As an entrepreneur, you need to be able to pitch at the drop of a hat; during a networking event, your neighbour’s BBQ party or, yes, in an elevator.
You never know who you’ll meet there and how they might be able to turbocharge your business.
After two weeks of validating and pressure testing ideas during the bootcamp, the SheStarts founders pitched to an impressive judging panel, consisting of the BlueChilli leadership team and representatives from the SheStarts corporate partners – some of the most senior executives in Australia.
The founders had five minutes to communicate their vision, the opportunity and their solution.
The stakes were high, with $100,000 in pre-seed funding, access to BlueChilli’s 8-month accelerator program and the opportunity to be part of a groundbreaking documentary web series on the table.
What do you need to deliver a great pitch?
Founder of Refni, Xiao Han focused on two key things to make sure she was prepared for her pitch….
“This is the actual content of your pitch, such as graphs, tables, designs. You need to find quality data and do proper research (primary over secondary) and analysis to show you know what you are talking about,” she said.
“For things you don’t know – point them out, particularly any risks and potential blind spots. I used a number of templates to help order my slides and make sure I covered the key points.”
“When you do a pitch, you need people to understand where you are coming from, how you landed this idea and why you’ve decided to pursue this idea.
“For the SheStarts pitch, I realised there were two to three key events in my life that really changed me, and edged me toward creating Refni.
“I ended up starting and ending my pitch using two of these stories to connect with my audience and to remind them of Refni’s overall social mission.”
Co-founder of Shark Share Global, Lauren had to pitch alone as her co-founder, Madi, had just left for a 2-month voyage to Antarctica as a part of her research project.
Whereas the similarities between being a scientist and a co-founder might not be apparent to everyone, Lauren told us her scientific background helped significantly when preparing for her SheStarts pitch:
“Fortunately, as a research scientist we get to practice presenting to an audience all the time. Pitching a business to investors and presenting new research at a conference is not all that dissimilar,” said Meyer.
“You have a short amount of time to convey your work, and the key is to be engaging. Presenters get easily bogged down with minute details and numbers, but forget that they are sharing an idea with people.
“Before any presentation, I take a step back and remember why I truly love my research, or in this case, my product.

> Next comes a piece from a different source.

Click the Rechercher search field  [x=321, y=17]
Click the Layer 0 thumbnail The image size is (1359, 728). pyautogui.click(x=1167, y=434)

This way, when I start pitching, what comes through is my passion and excitement for my work, and this becomes contagious.
“This will naturally translate into a captivating and confident presentation, and your enthusiasm will resonate, regardless of the audience.
“Pitches and scientific presentations are also about opening the door for discussing your work. By engaging with a level of relatable enthusiasm, people will naturally want to share in what you are doing.
“This encourages open dialogue, which is key, and may provide a second chance during the question time if you miss an aspect of the pitch delivery.”